"I've never really been in position to guard a scorer on the last possession of a game," Bullock told reporters following the game. "I felt like by me being a leader of this team, [when] my coach asked me if I wanted to guard him the last two minutes of the game, I said yes. He believed in me, so I believed in myself to be able to make the play for my team and not let him get a good shot at it."
Bullock's defense on the final play of regulation forced an air ball, and while he didn't get a finger on the ball, his hand forced Green to shoot at a higher trajectory than he wanted.
As critical as that play was in determining the outcome – UNC would go on to win 72-60 in overtime – Green's contested misfire was one of 14 misses at the Smith Center.
The senior guard entered Saturday's game leading the country in scoring at 25.5 points per game, including a 27.4-points-per-game mark in ACC play, on 49.8 percent shooting.
His lowest point total in ACC play had been 22 points against Wake Forest. That changed on Saturday as UNC held Green to 16 points, marking just the second time in 21 games this season that he's been held under 20 points.
Roy Williams joked on Friday that he would have to play a box-and-one against Green, with four guys on him and one guarding the other four Hokies. As it turned out, he wasn't far from the truth.
Dexter Strickland assumed the bulk of the defensive responsibility of guarding Green, although Marcus Paige and Leslie McDonald joined Bullock in taking turns.
"We tried to keep fresh guys on him," Williams said. "Nothing works against him because he's really, really good. They set a lot of screens and they're legal screens, they're just hard to get through."

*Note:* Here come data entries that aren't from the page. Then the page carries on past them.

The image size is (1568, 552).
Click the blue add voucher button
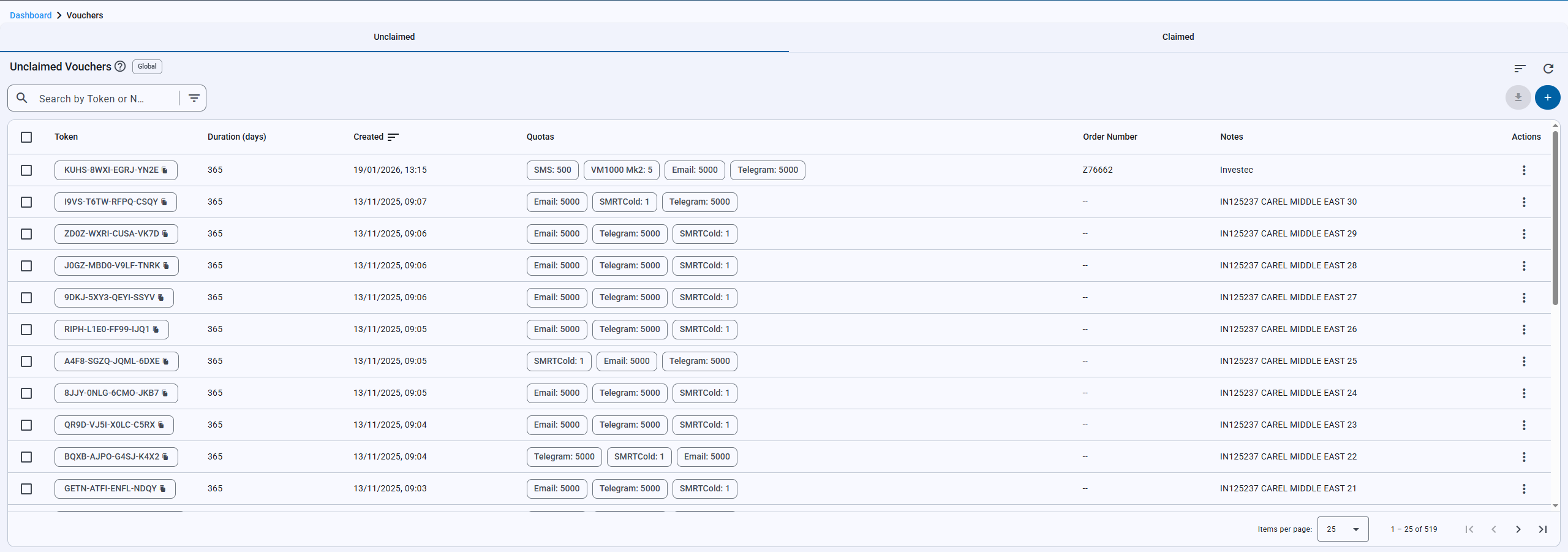(1547, 97)
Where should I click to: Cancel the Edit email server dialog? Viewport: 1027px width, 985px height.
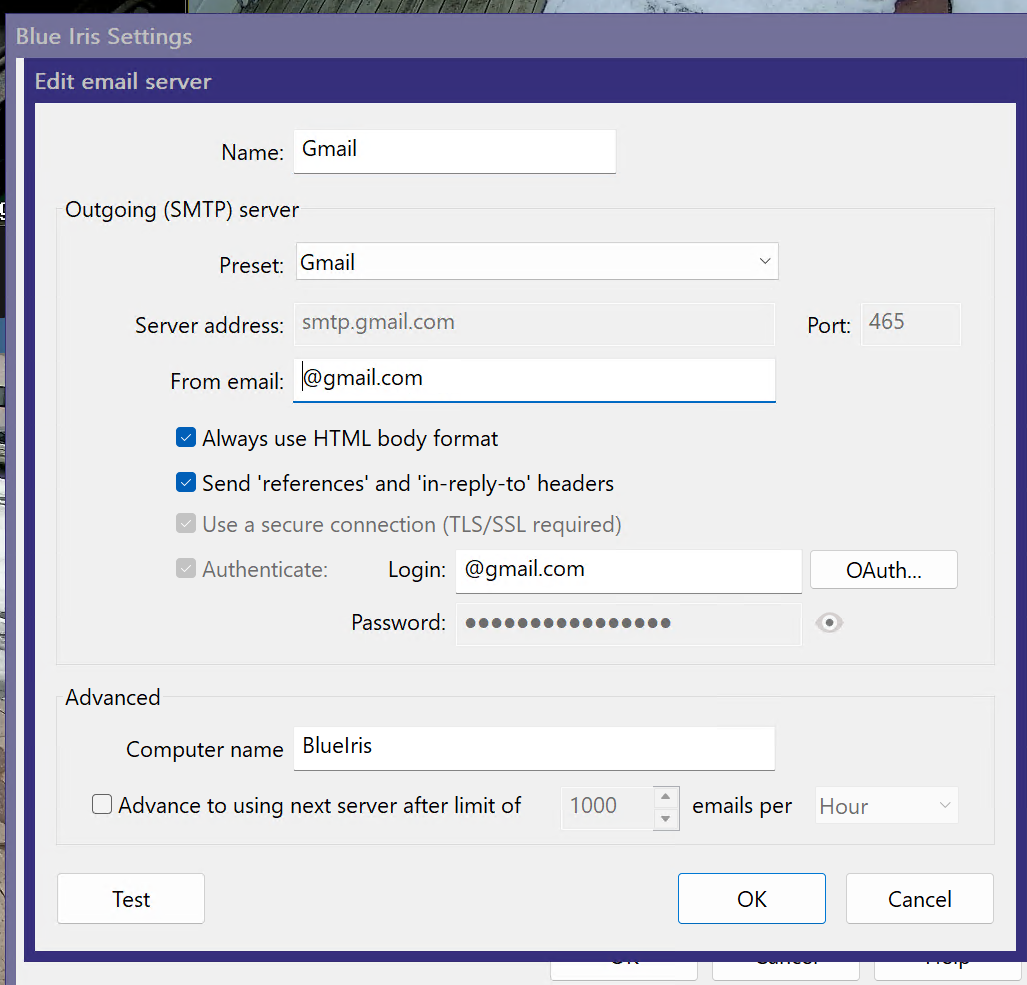[x=919, y=898]
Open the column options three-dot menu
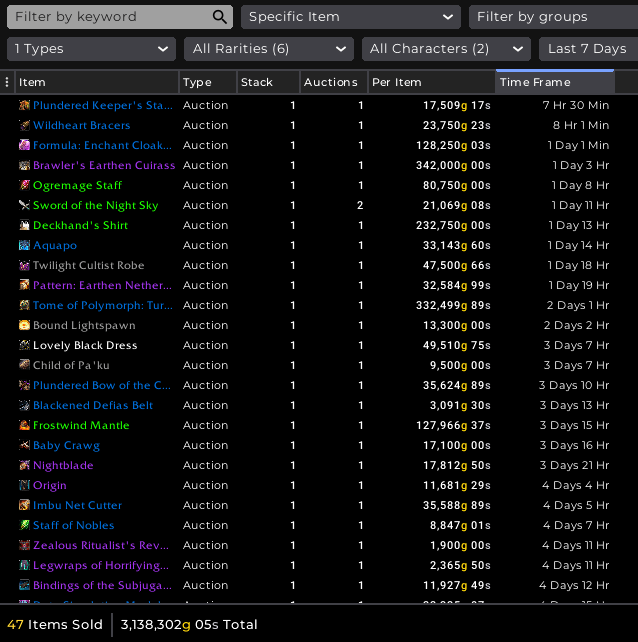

The ability to rotate players allowed for more effort defensively while allowing for more energy on the offensive end.
"If you have to guard him for more than three or four minutes in a row, you're going to be dead tired because he does a great job in working to get open," Paige said. "You can't rest when you're guarding him… We have some good perimeter defenders and we kept giving him different looks and active legs and that really helped out."
Williams indicated everybody had to be aware of Green, and that included UNC's post players who were responsible for hedging on screens as the guard worked off them.
"We just did a great job as a team in containing him and forcing him to make tough shots," Strickland said.
Green scored eight points in both halves, but needed 14 shots in the second half and overtime to reach that total. His 33.3 percent shooting effort marks the third time this season that he's shot under 40 percent from the floor.
"I feel good about the job we did, but he is hard to guard," Williams said. "I think he's an elite player."